● Material for the task:
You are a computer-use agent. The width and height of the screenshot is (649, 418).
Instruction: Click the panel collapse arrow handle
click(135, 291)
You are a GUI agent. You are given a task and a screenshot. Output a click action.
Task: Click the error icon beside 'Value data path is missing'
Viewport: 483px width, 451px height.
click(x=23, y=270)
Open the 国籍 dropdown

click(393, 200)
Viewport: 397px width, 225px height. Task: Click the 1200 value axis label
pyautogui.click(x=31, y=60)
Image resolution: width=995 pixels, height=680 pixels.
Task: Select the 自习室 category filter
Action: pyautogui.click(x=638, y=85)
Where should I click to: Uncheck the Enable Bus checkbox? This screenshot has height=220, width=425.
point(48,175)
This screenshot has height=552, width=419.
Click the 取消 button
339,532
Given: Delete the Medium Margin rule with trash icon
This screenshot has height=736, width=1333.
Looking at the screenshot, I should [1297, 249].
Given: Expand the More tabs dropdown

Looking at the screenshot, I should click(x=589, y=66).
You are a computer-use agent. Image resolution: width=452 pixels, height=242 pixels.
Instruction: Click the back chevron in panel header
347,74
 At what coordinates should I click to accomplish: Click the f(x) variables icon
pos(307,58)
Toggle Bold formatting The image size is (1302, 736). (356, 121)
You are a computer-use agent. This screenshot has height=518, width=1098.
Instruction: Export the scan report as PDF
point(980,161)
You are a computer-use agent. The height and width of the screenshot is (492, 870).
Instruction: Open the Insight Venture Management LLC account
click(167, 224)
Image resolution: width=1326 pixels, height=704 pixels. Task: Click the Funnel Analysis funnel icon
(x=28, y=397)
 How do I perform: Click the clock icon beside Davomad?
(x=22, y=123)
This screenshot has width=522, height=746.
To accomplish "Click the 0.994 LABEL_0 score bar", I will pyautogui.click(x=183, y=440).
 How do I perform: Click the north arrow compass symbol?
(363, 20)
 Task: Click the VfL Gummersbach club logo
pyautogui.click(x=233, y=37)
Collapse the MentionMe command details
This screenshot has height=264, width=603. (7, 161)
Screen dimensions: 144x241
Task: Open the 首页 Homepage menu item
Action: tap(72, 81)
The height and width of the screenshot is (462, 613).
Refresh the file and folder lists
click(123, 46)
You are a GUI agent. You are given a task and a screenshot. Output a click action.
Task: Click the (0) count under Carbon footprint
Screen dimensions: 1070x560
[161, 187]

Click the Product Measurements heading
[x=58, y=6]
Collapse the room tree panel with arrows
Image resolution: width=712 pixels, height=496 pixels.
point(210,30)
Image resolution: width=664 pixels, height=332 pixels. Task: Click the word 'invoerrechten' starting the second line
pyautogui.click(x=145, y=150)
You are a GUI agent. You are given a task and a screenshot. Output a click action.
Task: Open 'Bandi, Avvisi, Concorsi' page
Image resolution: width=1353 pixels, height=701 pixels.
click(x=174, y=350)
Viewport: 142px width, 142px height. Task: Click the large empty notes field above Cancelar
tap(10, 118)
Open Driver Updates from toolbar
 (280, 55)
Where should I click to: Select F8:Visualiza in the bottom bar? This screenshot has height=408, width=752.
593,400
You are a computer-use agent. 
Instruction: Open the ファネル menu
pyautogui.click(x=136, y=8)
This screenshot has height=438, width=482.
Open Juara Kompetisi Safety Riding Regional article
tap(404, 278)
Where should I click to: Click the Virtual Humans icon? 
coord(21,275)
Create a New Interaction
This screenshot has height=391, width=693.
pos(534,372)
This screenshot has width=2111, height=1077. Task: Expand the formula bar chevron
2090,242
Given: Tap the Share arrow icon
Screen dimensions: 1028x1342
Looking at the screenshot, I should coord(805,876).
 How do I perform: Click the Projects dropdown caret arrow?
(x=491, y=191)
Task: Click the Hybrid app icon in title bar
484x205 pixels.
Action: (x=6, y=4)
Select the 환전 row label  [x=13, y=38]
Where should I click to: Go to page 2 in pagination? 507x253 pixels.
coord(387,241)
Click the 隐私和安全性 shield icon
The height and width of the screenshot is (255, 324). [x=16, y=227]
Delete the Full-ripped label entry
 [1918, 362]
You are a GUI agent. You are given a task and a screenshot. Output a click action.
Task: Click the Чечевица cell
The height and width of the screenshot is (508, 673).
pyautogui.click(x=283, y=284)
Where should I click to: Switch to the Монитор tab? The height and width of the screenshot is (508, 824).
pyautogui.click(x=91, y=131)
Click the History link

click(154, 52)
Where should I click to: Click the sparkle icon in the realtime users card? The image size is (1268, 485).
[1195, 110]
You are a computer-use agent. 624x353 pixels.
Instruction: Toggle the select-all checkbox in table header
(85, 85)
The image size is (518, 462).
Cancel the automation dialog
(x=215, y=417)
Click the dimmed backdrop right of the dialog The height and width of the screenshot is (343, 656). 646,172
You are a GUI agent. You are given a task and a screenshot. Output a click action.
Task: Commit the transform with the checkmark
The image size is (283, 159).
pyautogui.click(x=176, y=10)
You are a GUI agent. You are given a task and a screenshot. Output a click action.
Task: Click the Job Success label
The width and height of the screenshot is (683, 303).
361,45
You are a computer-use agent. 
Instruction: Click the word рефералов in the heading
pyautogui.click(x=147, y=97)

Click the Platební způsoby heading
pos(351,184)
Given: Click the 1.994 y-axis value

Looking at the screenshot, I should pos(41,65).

● Job: Give the number of lines in the items above that contain the string "Viewport". Reply with the number alone.

● Result of the exercise: 3